Thanks for the tips. Very useful. I already do some of these but appreciate that I have a lot of room for improvement. I'm a keen doer of taking my own plastic bags with me and started doing that earlier on. I remember feeling a bit weird at first 'cos at the time not a lot of people were doing it. The supermarkets weren't encouraging it either. But now, it's a lot more popular to be green-considerate and it's great to see more people & companies are in on it.

take care...

Lilian said...

thanks for the comment Purdue. Here in Malaysia few health stores like Guardian is already selling a recycled bags where you can place the stuff you shopped. This is also an alternative to paper shopping bags. The world is slowly changing and more towards on eco-friendly things. Now we have eco-friendly shoes already and i hope this will conitnue and more and more people becomes environment friendly minded.

Mike said...

Here in the US, the "bring your own bag" thing is catching on, albeit slowly and only in certain areas. It's funny, I think that entire neighborhoods start to get into the green thing and it spreads fast. Other areas, it just doesn't take. I guess it's the natural way. People live near other people like themselves. We live close to a walkable Whole Foods. Everyone brings their little green re-usable bags.

Lilian said...

hi Mike thanks for dropping by and for the comment. Yes you are right at first maybe you feel funny about bringing bags but when you see people are doing the same thing am sure u will feel funny anymore...

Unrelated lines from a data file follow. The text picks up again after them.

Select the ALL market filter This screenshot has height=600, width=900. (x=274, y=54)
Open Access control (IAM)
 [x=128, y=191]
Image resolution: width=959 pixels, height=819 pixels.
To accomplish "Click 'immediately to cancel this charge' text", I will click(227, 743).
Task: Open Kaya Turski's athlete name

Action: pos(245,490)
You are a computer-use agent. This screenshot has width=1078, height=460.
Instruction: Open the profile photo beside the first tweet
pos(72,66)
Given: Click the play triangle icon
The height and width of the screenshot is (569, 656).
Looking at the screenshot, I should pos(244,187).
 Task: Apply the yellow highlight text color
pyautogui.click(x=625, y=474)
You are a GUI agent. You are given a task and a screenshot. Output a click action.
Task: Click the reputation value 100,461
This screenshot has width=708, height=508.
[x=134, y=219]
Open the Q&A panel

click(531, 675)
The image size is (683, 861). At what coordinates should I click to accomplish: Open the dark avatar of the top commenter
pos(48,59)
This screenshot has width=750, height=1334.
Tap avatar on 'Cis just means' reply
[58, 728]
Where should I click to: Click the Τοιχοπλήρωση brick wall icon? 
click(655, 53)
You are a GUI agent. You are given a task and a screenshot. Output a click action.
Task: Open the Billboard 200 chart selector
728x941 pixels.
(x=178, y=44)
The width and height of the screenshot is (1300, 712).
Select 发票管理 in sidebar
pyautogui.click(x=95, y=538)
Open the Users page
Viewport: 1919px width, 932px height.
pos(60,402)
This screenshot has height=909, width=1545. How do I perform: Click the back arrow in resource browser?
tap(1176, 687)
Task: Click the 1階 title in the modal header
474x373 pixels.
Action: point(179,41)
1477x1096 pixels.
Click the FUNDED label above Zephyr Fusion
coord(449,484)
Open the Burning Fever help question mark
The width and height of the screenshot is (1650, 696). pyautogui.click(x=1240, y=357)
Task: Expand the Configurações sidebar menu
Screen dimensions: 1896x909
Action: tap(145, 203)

BTW i just visited your site and its great site full of environment articles i wanted to leave a comment in rain barrel but no comment widget. I like the post since i remeber when i was young my parent usually store rain from a plastic barrel. We used it for drinking too. You just cover the mouth of the barrel with a clean white cloth to prevent any debris, insects and other things to drop onto the barrel. Its really a great idea to save water.

Fred said...

Yeah - We have a bunch of rain barrel articles that have come in from time-to-time at our article site. Seems like they are starting to catch on.